• WHAT THIS TASK INVOLVES: Print the portion of the text on multi-step generalized policy improvement starting at "Open Datasets Yes" and ending at "et al., 2018)...", word for word.

Multi-Step Generalized Policy Improvement by Leveraging Approximate Models

Authors: Lucas N. Alegre, Ana Bazzan, Ann Nowe, Bruno C. da Silva

NeurIPS 2023 | Conference PDF | Archive PDF | Plain Text | LLM Run Details

Reproducibility Variable Result LLM Response
Research Type Experimental We evaluate h-GPI on challenging tabular and continuous-state problems under value function approximation and show that it consistently outperforms GPI and state-of-the-art competing methods under various levels of approximation errors. ... We conduct tabular and deep RL experiments in three different domains to evaluate the effectiveness of h-GPI as a method for zero-shot policy transfer.
Researcher Affiliation Academia Lucas N. Alegre1,2 Ana L. C. Bazzan1 Ann Nowé2 Bruno C. da Silva3 1Institute of Informatics, Federal University of Rio Grande do Sul 2Artificial Intelligence Lab, Vrije Universiteit Brussel 3University of Massachusetts {lnalegre,bazzan}@inf.ufrgs.br ann.nowe@vub.be bsilva@cs.umass.edu
Pseudocode Yes Algorithm 1: h-GPI with Successor Features... Algorithm 2: Forward-Pass... Algorithm 3: h-GPI with SFs and FB-DP
Open Source Code Yes The code necessary to reproduce our results is available in the Supplemental Material.
Open Datasets Yes First, we consider the tabular Four Room domain (Barreto et al., 2017). ... The second domain is Reacher (Alegre et al., 2022a)... Finally, we extend the Fetch Push domain (Plappert et al., 2018)...

• GIVEN ENTRIES:

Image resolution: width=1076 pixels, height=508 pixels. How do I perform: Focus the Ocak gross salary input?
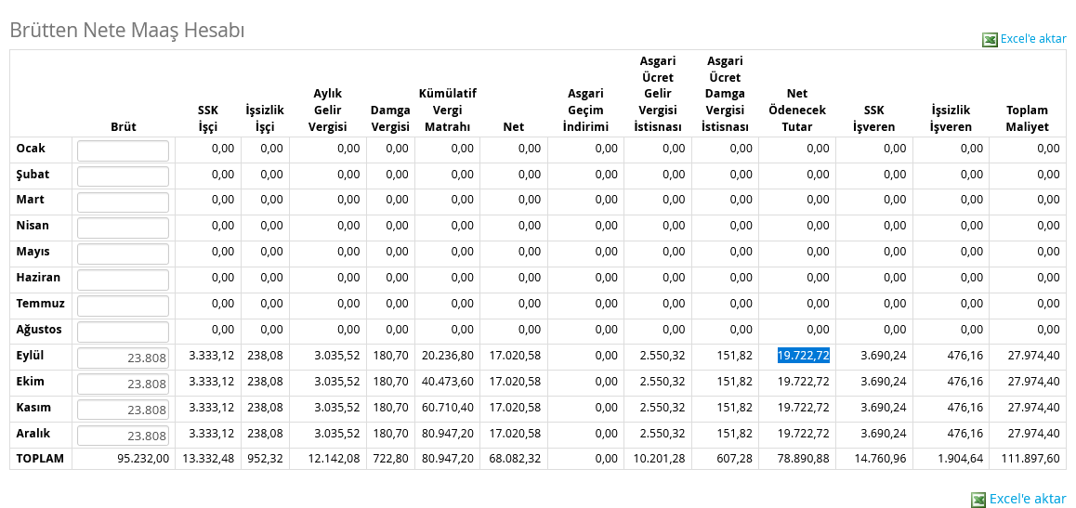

==

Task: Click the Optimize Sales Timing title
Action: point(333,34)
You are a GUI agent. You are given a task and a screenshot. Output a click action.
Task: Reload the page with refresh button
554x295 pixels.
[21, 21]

--

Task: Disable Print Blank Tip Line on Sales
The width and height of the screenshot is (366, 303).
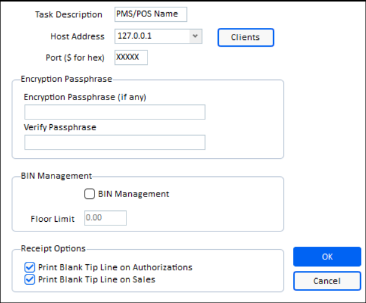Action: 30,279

• WORKED SOLUTION:
Open Datasets Yes First, we consider the tabular Four Room domain (Barreto et al., 2017). ... The second domain is Reacher (Alegre et al., 2022a)... Finally, we extend the Fetch Push domain (Plappert et al., 2018)...